Lonza to develop production process for Benitec gene therapy Hep C candidate
The collaboration – financial terms of which have not been disclosed – will see the Swiss contractor develop an adeno-associated virus (AAV) production process for Benitec’s candidate gene therapy at its site in Houston, Texas in the US.
Benitec's candidate - TT-034 – is designed to prevent the expression – or silence – hepatitis C virus genes by binding the mRNA sequences produced when they are transcribed. This creates double stranded sections on the mRNA transcript that cannot be translated into protein, therby preventing viral replication.
What differentiates TT-034 from RNA-based interference therapies is that it is a double stranded DNA molecule introduced directly into the cell nucleus where it acts as a template for the production of many copies of the silencing sequence.
Benitec – which bought the TT-34 programme along with developer Tacere Therapeutics in 2012 after its former partner, Pfizer, pulled out - claims its so-called "DNA directed" approach bypasses the delivery problems that hinder RNA-based silencing therapies.
Lonza’s role will be to create a scalable production process for the adeno associated viruses (AAV) that are used to deliver the double stranded DNA constructs.
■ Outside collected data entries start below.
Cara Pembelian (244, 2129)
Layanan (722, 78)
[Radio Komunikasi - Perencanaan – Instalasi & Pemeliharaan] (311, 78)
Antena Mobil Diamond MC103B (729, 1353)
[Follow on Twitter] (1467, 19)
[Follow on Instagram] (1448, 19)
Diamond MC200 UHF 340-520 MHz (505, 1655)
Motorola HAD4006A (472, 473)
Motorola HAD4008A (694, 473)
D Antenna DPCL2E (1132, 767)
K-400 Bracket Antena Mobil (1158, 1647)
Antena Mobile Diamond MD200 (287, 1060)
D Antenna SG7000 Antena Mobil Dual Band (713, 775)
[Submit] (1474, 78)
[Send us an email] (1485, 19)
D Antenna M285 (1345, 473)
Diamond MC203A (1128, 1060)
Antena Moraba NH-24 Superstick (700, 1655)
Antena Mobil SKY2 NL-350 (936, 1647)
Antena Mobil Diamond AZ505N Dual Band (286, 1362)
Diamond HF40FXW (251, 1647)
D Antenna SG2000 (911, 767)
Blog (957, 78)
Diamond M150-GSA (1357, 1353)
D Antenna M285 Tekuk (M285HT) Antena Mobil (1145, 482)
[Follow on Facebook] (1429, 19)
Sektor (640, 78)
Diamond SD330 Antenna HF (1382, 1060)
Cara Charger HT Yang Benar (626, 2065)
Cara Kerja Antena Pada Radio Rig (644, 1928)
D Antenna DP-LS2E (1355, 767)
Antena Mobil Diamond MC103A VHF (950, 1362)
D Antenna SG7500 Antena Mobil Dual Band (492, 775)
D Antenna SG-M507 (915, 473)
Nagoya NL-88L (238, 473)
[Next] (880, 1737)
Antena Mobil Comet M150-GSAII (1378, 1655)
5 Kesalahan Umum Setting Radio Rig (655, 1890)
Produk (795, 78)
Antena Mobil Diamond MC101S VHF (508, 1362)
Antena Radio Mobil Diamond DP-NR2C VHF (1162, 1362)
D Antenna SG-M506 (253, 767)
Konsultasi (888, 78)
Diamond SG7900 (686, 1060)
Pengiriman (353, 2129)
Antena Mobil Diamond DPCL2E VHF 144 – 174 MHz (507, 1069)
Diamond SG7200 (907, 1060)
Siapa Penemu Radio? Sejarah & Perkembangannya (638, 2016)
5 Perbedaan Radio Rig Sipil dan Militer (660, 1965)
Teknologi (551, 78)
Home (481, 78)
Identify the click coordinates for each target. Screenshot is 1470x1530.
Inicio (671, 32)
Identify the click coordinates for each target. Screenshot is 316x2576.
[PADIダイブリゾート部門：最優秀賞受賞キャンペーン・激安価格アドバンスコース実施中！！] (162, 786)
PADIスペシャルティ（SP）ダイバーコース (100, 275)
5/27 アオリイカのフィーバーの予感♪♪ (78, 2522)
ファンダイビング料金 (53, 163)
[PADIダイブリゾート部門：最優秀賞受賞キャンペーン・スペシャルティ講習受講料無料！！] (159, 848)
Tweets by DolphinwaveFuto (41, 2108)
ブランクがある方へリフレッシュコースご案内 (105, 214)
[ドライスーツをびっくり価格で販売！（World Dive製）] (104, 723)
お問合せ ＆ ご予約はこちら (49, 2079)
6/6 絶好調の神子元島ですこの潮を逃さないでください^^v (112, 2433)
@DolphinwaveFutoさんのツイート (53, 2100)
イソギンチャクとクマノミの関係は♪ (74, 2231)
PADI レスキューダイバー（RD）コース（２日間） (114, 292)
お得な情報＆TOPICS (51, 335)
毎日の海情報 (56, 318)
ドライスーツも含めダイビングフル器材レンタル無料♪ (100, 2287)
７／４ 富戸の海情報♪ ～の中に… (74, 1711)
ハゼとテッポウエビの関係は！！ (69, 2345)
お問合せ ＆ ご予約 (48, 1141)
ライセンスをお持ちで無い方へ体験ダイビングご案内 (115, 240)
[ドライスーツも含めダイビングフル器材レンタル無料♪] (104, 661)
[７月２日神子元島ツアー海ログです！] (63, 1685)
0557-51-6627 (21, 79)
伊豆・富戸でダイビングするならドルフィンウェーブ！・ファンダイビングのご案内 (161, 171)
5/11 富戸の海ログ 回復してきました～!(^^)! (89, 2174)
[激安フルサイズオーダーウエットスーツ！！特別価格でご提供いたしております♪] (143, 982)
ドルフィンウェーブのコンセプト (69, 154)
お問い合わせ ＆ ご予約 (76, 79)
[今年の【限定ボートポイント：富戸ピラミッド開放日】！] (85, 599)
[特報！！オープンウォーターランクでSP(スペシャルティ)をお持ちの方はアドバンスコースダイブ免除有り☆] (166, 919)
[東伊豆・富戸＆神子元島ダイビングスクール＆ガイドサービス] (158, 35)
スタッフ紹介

Ryan Scanlon, Lonza’s Director of Commercial Development for Viral Therapy, told us: “The process will produce AAV vectors containing the gene of interest.”
He added that Lonza is hopes it will win the commercvial supply contract if the drug is approved.
Scanlon said: “Lonza is looking forward to building a strong, long-lasting relationship with Benitec beginning with this agreement. As Benitec’s AAV pipeline progresses, we hope to help Benitec leverage Lonza’s industry-leading biologics track record in process technology.”
Benitec will hope its drug does not suffer the same fate as Celladon’s Mydicar (AAV1/SERCA2a), the last AAV-based drug for which Lonza developed a production process at the Houston site.
The US biotech ceased development of the drug – a gene therapy for heart failure – in April after it failed to meet primary and secondary endpoints in a Phase IIb trial.
Lonza – which completed development of the Mydicar manufacturing process and production of a demonstration batch in December – had been poised to build Celladon a facility and produce supplies of the drug for trials.
Celladon has said since that it does not intend to exercise its option to have Lonza build a facility. The US biotech – which also cancelled an active pharmaceutical ingredient (API) deal it had with Novasep – is hunting for a buyer.